THE great pianist Alfred Brendel has described St James’ Church in Chipping Campden as having one of the finest acoustics he has encountered in his 60-year career. This is quite an accolade from someone who has played in some of the top concert venues in the world over a very long period.

It is also an indication of the enormous prestige of the annual Chipping Campden International Music Festival — held at St James’ — that artists of Brendel’s calibre have become so engaged with it since it was first launched by local wine merchant, Charlie Bennett, in 2002.

The 2017 festival starts at 7.30pm on Sunday, 14th May, with the renowned cellist, Steven Isserlis, discussing his new book, Robert Schumann’s Advice to Young Musicians. This is an event which has been organised in conjunction with the Chipping Campden Literature Festival.

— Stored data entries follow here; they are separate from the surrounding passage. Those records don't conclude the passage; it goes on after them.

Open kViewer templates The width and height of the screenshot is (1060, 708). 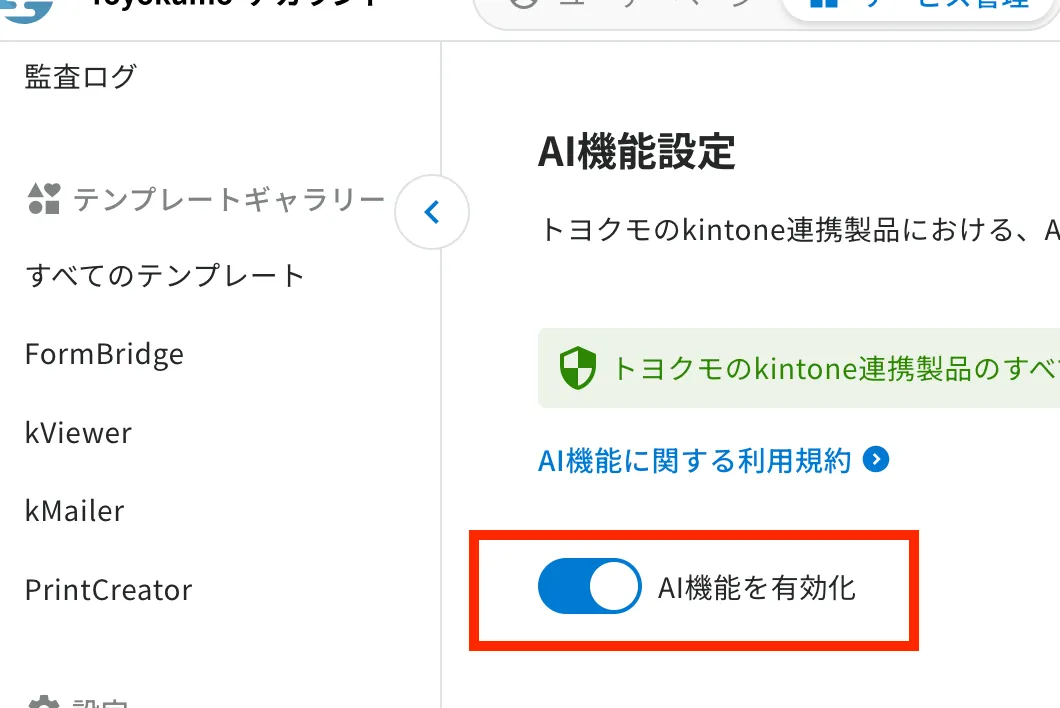tap(78, 433)
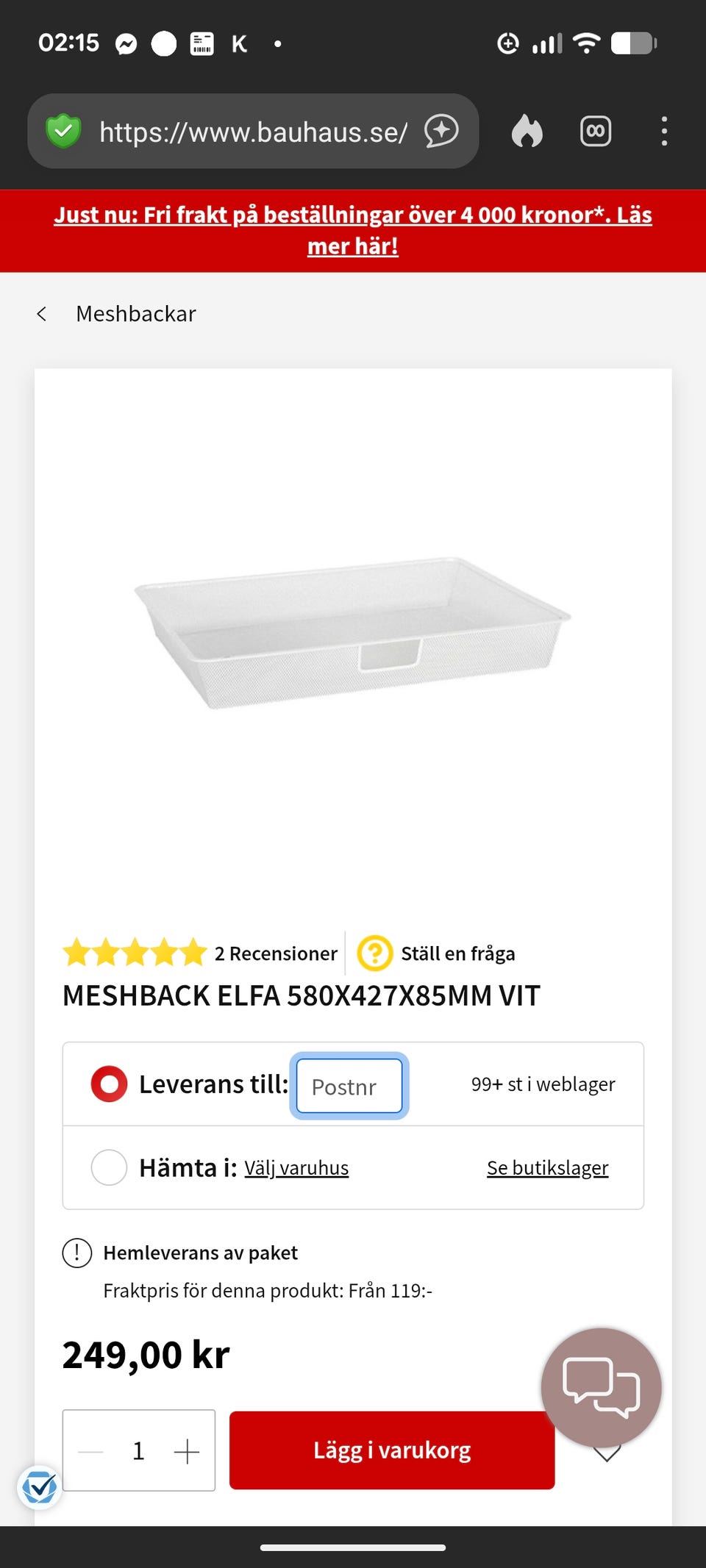Viewport: 706px width, 1568px height.
Task: Increase quantity with the plus button
Action: [x=187, y=1451]
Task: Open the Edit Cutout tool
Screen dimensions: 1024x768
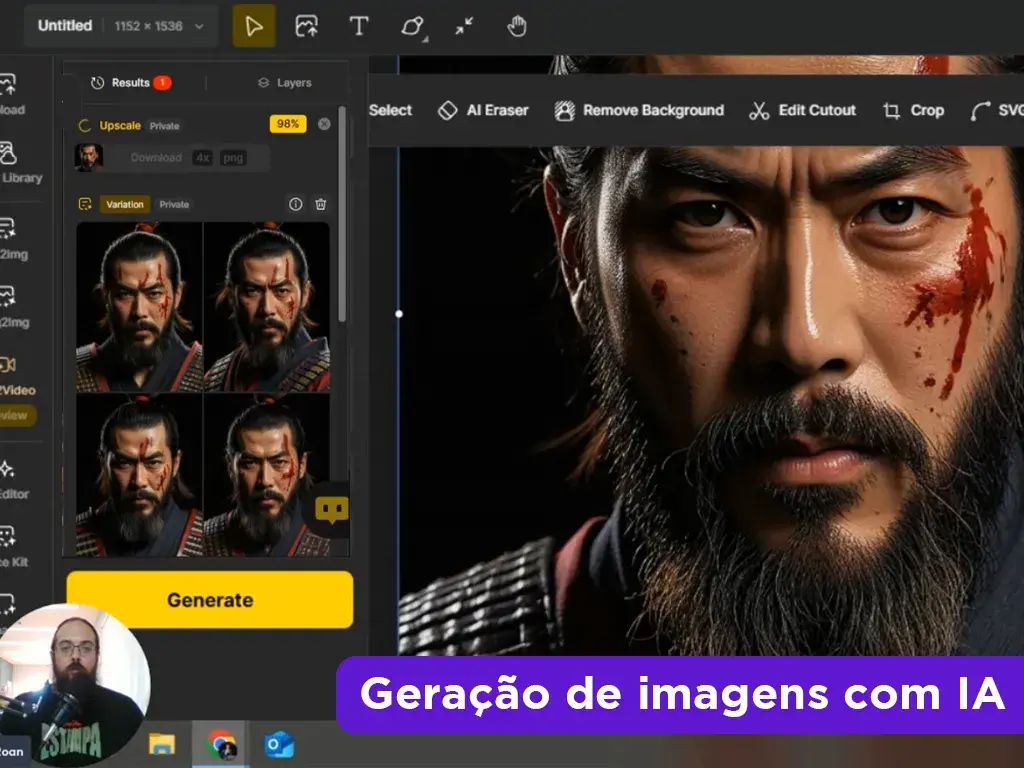Action: coord(802,110)
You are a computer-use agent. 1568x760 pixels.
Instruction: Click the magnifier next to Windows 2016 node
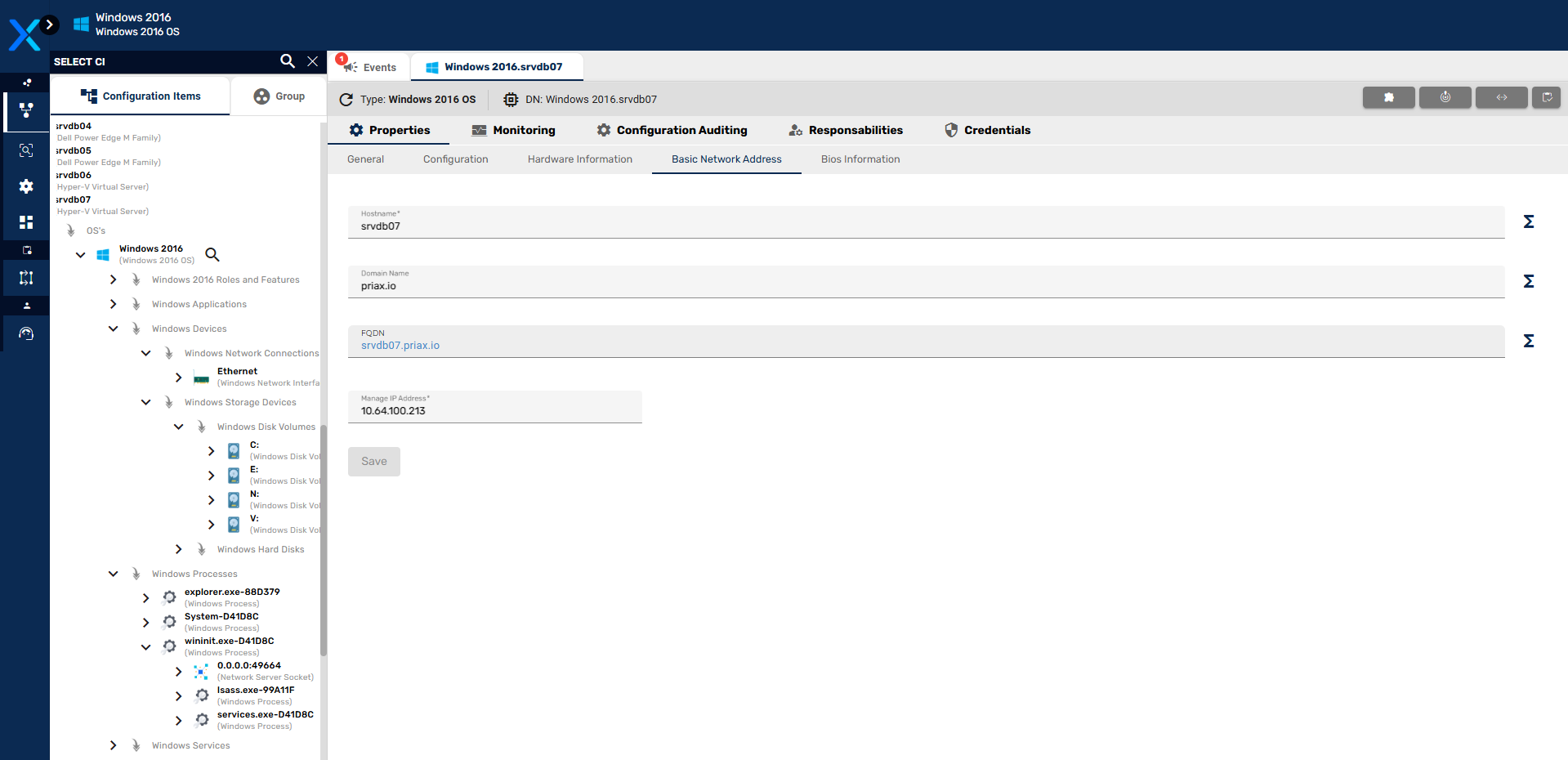click(212, 255)
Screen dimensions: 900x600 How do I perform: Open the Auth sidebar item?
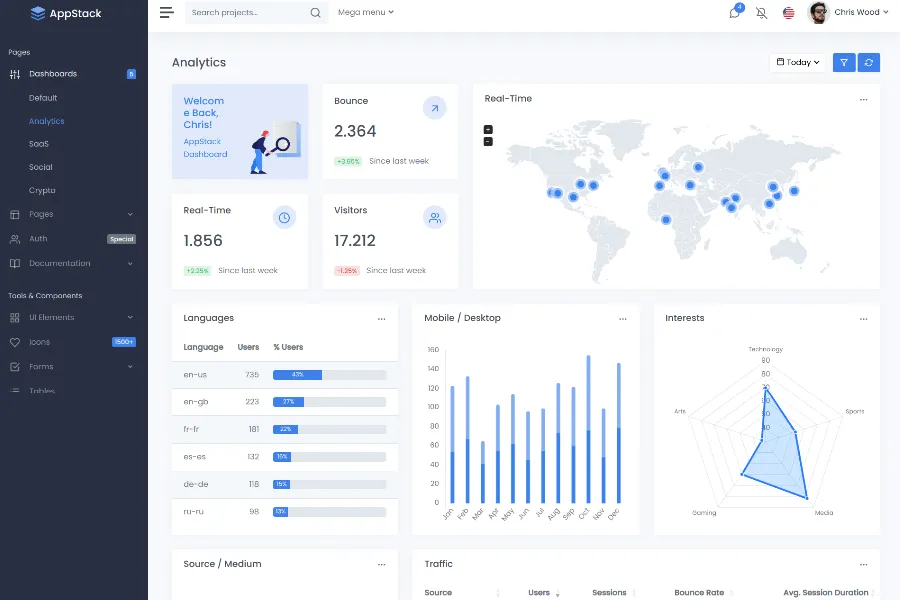(x=38, y=239)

The following night Mr Isserlis will be performing in a candlelit concert in the church, from 8.45pm to about 10.45pm, and his programme will include three of J S Bach’s six magnificent suites for solo cello — No 1 in G major BWV 1007, No 5 in C minor BWV 1011, and No 6 in D major BWV 1012.

Every evening throughout the following two weeks artists from around the world will be gracing St James’. The festival will close on the morning of Saturday, 27th May, with Alfred Brendel himself delivering a lecture on Beethoven’s last three piano sonatas. That event, which is being held at Chipping

Campden School, begins at 11.15am and is expected to end around 1pm.

The festival’s ability to attract the interest of musicians of the highest quality is demonstrated by the fact that its president is the acclaimed pianist, Paul Lewis, who studied with Alfred Brendel. Its patron of education is the distinguished cellist, Julian Lloyd Webber.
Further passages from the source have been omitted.